Все они потом как в тумане представлялись Пьеру, но Платон Каратаев остался навсегда в душе Пьера самым сильным и дорогим воспоминанием и олицетворением всего русского, доброго и круглого. Когда на другой день, на рассвете, Пьер увидал своего соседа, первое впечатление чего то круглого подтвердилось вполне: вся фигура Платона в его подпоясанной веревкою французской шинели, в фуражке и лаптях, была круглая, голова была совершенно круглая, спина, грудь, плечи, даже руки, которые он носил, как бы всегда собираясь обнять что то, были круглые; приятная улыбка и большие карие нежные глаза были круглые.

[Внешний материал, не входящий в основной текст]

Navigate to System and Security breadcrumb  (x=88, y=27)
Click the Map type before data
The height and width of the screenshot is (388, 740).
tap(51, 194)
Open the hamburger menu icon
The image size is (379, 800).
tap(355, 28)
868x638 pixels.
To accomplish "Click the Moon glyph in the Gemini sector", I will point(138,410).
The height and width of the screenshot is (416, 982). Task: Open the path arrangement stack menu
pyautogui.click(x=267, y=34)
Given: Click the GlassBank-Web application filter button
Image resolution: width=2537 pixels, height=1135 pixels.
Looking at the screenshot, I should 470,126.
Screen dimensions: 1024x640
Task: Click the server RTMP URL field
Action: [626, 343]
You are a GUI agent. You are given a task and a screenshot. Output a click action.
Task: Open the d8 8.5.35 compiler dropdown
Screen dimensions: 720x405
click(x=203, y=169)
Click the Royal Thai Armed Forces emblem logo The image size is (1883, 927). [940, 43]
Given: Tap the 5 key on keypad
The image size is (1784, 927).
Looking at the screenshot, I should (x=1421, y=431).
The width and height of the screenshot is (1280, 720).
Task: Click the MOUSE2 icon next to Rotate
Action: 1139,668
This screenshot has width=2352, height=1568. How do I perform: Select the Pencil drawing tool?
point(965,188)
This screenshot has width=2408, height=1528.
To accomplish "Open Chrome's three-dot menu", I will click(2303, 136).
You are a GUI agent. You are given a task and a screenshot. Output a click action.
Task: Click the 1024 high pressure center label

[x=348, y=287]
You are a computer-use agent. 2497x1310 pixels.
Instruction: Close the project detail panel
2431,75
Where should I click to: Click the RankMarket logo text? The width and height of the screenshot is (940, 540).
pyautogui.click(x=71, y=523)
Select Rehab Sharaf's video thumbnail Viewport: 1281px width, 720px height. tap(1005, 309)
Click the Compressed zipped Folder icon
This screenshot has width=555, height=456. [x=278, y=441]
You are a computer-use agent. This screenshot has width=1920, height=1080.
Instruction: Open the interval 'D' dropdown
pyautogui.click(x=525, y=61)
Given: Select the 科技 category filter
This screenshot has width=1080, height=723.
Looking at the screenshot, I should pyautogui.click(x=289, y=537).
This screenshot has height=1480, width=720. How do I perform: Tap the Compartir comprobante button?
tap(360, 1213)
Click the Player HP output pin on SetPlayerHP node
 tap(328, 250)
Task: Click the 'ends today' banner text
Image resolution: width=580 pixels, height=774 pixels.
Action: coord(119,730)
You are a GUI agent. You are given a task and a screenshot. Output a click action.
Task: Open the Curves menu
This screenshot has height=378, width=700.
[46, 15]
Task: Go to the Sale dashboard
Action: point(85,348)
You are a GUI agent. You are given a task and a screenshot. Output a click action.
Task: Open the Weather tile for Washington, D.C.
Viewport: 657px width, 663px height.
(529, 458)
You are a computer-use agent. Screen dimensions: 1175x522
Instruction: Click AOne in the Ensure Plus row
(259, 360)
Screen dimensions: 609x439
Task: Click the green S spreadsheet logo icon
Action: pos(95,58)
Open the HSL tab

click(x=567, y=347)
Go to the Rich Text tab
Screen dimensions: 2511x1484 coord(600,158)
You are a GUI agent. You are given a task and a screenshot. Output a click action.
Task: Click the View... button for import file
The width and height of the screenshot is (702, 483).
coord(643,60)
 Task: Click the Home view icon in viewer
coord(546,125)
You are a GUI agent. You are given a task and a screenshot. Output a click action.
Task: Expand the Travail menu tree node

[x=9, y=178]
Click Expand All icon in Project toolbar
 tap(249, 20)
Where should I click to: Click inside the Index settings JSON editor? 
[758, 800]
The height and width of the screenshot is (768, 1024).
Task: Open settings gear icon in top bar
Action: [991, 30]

Платону Каратаеву должно было быть за пятьдесят лет, судя по его рассказам о походах, в которых он участвовал давнишним солдатом. Он сам не знал и никак не мог определить, сколько ему было лет; но зубы его, ярко белые и крепкие, которые все выкатывались своими двумя полукругами, когда он смеялся (что он часто делал), были все хороши и целы; ни одного седого волоса не было в его бороде и волосах, и все тело его имело вид гибкости и в особенности твердости и сносливости.
Лицо его, несмотря на мелкие круглые морщинки, имело выражение невинности и юности; голос у него был приятный и певучий. Но главная особенность его речи состояла в непосредственности и спорости. Он, видимо, никогда не думал о том, что он сказал и что он скажет; и от этого в быстроте и верности его интонаций была особенная неотразимая убедительность.
Физические силы его и поворотливость были таковы первое время плена, что, казалось, он не понимал, что такое усталость и болезнь. Каждый день утром а вечером он, ложась, говорил: «Положи, господи, камушком, подними калачиком»; поутру, вставая, всегда одинаково пожимая плечами, говорил: «Лег – свернулся, встал – встряхнулся». И действительно, стоило ему лечь, чтобы тотчас же заснуть камнем, и стоило встряхнуться, чтобы тотчас же, без секунды промедления, взяться за какое нибудь дело, как дети, вставши, берутся за игрушки. Он все умел делать, не очень хорошо, но и не дурно. Он пек, парил, шил, строгал, тачал сапоги. Он всегда был занят и только по ночам позволял себе разговоры, которые он любил, и песни. Он пел песни, не так, как поют песенники, знающие, что их слушают, но пел, как поют птицы, очевидно, потому, что звуки эти ему было так же необходимо издавать, как необходимо бывает потянуться или расходиться; и звуки эти всегда бывали тонкие, нежные, почти женские, заунывные, и лицо его при этом бывало очень серьезно.